Overview

Protease Inhibitors to Reduce Malaria Morbidity in HIV-Infected Pregnant Women

Status:
Completed

Trial end date:
2013-07-01

Target enrollment:
0

Participant gender:
Female

Summary

This study is an open-label, single site, randomized controlled trial comparing protease inhibitor (PI)-based antiretroviral therapy (ART) to non-PI based ART for HIV-infected pregnant and breastfeeding women of all CD4 cell counts at high risk of malaria. The study is designed to test the hypothesis that pregnant women receiving a PI-based ART regimen will have lower risk of placental malaria compared to pregnant women receiving a non-PI based ART regimen. The primary study endpoint of the study is placental malaria. This study also enrolls the infants of these women at the time of delivery.

Phase:

Phase 3

Accepts Healthy Volunteers?

Details

Lead Sponsor:

University of California, San Francisco

Collaborator:

Eunice Kennedy Shriver National Institute of Child Health and Human Development (NICHD)

Treatments:

Efavirenz
HIV Protease Inhibitors
Lamivudine
Lopinavir
Protease Inhibitors
Ritonavir
Zidovudine

Criteria

Inclusion Criteria:

1. Age > 16 years (if <18 years old, living independently from parents)
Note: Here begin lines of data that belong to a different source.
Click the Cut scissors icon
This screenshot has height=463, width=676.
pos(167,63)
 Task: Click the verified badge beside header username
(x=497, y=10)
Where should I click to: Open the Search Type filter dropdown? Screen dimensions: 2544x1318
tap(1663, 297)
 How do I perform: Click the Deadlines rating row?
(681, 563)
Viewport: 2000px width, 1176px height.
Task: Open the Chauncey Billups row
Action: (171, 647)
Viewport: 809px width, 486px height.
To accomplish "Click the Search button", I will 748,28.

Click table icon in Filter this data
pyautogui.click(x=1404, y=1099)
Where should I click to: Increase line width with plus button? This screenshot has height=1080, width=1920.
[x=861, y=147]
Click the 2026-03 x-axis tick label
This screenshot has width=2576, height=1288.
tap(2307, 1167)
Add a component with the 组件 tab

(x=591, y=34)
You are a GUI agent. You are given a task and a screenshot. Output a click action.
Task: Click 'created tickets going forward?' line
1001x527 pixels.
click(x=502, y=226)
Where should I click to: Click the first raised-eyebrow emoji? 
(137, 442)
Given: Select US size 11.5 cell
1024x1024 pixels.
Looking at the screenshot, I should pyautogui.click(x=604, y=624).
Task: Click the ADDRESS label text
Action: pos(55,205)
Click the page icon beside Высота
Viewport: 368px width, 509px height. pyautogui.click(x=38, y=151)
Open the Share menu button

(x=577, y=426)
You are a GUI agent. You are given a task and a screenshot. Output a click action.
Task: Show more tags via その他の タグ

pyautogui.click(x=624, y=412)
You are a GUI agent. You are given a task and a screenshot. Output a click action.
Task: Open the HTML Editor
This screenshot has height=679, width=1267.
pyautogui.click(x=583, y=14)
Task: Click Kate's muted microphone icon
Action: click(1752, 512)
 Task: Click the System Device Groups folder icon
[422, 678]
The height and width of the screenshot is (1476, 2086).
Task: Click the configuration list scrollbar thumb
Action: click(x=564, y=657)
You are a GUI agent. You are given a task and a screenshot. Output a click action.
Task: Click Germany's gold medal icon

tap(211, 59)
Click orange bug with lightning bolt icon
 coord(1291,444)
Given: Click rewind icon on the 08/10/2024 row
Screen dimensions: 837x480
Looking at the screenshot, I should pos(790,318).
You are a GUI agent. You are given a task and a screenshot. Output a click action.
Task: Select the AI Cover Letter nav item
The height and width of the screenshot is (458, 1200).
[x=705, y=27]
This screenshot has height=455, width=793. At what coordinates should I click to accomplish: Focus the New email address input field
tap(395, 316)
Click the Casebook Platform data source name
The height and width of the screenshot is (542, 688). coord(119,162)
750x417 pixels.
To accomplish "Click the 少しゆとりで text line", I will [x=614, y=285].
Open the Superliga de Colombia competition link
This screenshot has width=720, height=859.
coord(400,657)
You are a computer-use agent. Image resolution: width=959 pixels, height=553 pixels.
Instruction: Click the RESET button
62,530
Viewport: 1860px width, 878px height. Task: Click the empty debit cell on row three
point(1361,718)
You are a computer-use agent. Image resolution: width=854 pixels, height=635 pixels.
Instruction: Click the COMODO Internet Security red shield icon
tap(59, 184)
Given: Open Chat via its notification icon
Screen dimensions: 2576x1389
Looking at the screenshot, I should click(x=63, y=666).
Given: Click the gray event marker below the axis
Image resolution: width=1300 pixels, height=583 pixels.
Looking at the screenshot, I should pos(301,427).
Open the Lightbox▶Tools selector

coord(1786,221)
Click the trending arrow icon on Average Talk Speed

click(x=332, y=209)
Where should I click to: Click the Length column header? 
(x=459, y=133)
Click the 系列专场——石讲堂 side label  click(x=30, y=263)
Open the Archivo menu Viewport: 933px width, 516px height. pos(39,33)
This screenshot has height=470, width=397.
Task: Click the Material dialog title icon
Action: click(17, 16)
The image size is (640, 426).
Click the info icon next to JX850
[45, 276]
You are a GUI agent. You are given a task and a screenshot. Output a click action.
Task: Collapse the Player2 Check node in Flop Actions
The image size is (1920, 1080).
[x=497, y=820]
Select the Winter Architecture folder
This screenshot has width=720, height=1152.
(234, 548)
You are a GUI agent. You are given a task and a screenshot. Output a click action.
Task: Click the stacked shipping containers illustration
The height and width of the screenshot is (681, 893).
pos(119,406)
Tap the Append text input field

2. Documentation of HIV status must come from two assays. Assays include DNA PCR, HIV
RNA, Western blot, or rapid HIV antibody test

3. Confirmed pregnancy by positive serum or urine pregnancy test or ultrasound

4. Estimated gestational age between 12 and 28 weeks (based on first day of last
menstrual period with physical exam confirmation and ultrasound confirmation) at time
of enrollment

5. Residency within 30 km of the study site

6. Willing to provide informed consent

Exclusion Criteria:

1. Current or prior use of HAART

2. Exposure to single-dose NVP (alone or with zidovudine or zidovudine/lamivudine or
other abbreviated monotherapy or dual therapy for PMTCT) less than 24 months prior to
enrollment

3. Prior dose-limited toxicity to TS within 14 days of study enrollment

4. Receipt of any contraindicated medications within 14 days of study enrollment (See
Appendix III.)

5. Active tuberculosis or other WHO Stage 4 diseases

6. Screening laboratory values:

1. Hemoglobin: <7.5 g/dL (Note: Women found to have a hemoglobin <7.5 at screening
may receive iron and folic acid and/or a blood transfusion at the physician's
discretion. If a repeat hemoglobin is ≥7.5 g/dL, the woman may be considered for
study inclusion.)

2. Absolute neutrophil count (ANC): <750/mm3

3. Platelet count: <50,000/mm3

4. ALT: >225 U/L (>5.0x ULN)

5. AST: >225 U/L (>5.0x ULN)

6. Bilirubin (total): > 2.5x ULN

7. Creatinine: > 1.8x ULN

7. Known cardiac conduction abnormalities or structural heart defect

NOTE: A woman will be excluded from study participation during the current pregnancy if she
goes into labor, experiences ruptured membranes or develops active tuberculosis or a WHO
stage 4 condition following study enrollment but prior to study drug initiation.